Dealing With Rejection
Rejection and Insurance Woes
Reviewed By Gary Vogin
The prescription drug claims of an 80-year-old woman from Chicago's northern suburbs were consistently declined by her insurance company.
The company maintained that she wasn't enrolled in the health plan and refused to pay two years of medications worth $2,400. With the help of an insurance claims consultant, the woman took her case to the company's top management, which finally reimbursed her.
The insurer's explanation was that a simple record-keeping mistake had taken the woman off the benefits program those two years, recalls Bill McKechney, who runs Medical Insurance Recovery Associates in Winnetka, Ill., the company that helped her get reimbursed.
"A lot of claims are turned down by insurance [companies] because they don't know what they're doing," McKechney adds.
Mistakes in insurance companies' records are just one reason that medical claims are erroneously denied. Legally, insurance companies are required to provide understandable information on claim denials. Frequently, these explanations are too general or too difficult to decipher.
If you believe you've been incorrectly denied coverage, it's helpful to know how and why mistakes happen. Obviously, many claims are legitimately denied. Some of the common reasons that claims are denied often can be challenged, according to insurance claims experts.
Six Common Reasons Claims Are Denied
Reason 1: Doctor Error
Doctors make mistakes. Frequently, they write in the wrong insurance code or make another error on the insurance form, McKechney says.
Reason 2: Pre-Existing Condition
Pre-existing conditions are one of the most common reasons that insurers deny coverage. Sometimes claims on this basis aren't really denials. The insurer needs more information from your doctor or the hospital, says John Clark, a partner in the Atlanta-based law firm Clark & Mascaro. Other times, the claim is denied because it doesn't conform to the policy's actual language. For instance, Clark questions whether the policy specifically requires that the condition be diagnosed and treated for the "pre-existing" clause to apply or whether simply having the symptoms is enough.
Reason 3: Bad Processing
Sometimes Medicare errs in processing claims. In such an enormous program, McKechney says, the margin for human error is wide. Errors easily occur because Medicare claims are administered separately in each state, and each claim is filed in the state where the healthcare was provided. However, claims sometimes are re-routed because a number of seniors divide their time between separate residences in different states.
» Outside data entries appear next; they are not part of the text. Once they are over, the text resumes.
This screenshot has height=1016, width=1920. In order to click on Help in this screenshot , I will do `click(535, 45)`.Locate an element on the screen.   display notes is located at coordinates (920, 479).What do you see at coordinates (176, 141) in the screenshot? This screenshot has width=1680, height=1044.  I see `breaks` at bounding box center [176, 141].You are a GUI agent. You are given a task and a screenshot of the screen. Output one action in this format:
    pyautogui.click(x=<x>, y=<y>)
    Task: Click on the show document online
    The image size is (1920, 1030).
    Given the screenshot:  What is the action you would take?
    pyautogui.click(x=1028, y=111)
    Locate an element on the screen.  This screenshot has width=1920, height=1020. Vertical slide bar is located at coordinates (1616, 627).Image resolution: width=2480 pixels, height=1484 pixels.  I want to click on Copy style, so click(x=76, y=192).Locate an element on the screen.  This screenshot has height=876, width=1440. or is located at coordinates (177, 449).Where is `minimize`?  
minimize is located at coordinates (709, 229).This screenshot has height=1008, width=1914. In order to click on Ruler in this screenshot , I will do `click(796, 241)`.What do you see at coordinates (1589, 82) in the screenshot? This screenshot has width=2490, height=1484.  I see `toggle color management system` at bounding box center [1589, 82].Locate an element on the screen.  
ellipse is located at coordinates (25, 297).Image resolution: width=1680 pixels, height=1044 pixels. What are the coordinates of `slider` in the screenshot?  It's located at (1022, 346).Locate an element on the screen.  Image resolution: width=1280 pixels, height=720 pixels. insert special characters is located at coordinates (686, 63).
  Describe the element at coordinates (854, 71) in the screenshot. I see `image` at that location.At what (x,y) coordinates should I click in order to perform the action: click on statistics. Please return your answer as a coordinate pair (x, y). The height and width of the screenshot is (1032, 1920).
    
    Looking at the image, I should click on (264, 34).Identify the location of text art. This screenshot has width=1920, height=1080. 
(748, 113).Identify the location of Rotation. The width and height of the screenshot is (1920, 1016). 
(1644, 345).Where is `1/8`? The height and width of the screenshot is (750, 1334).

Reason 4: Not Medically Necessary
Frequently, insurers rule that a service or procedure was "not medically necessary," Clark says, adding that in reality, the person who reviews medical claims usually works for the insurance company, has never seen the patient and probably is not a healthcare practitioner.
Reason 5: Noncovered Benefit
Another typical explanation is that the care you received was a "noncovered benefit." Insurance policies always include a list of services that are and are not covered. Often the definitions of benefits are so vague that it's difficult to compare your situation with the policy's medical terms, Clark says.
Reason 6: Out of Network
An insurance company may deny your claim by contending that you used an "out-of-network" doctor or hospital. Sometimes a medical emergency may prevent you from getting treatment from a healthcare provider who is part of your insurance plan, Clark says . Or you may need a specialist for a certain condition, but there is none in your area.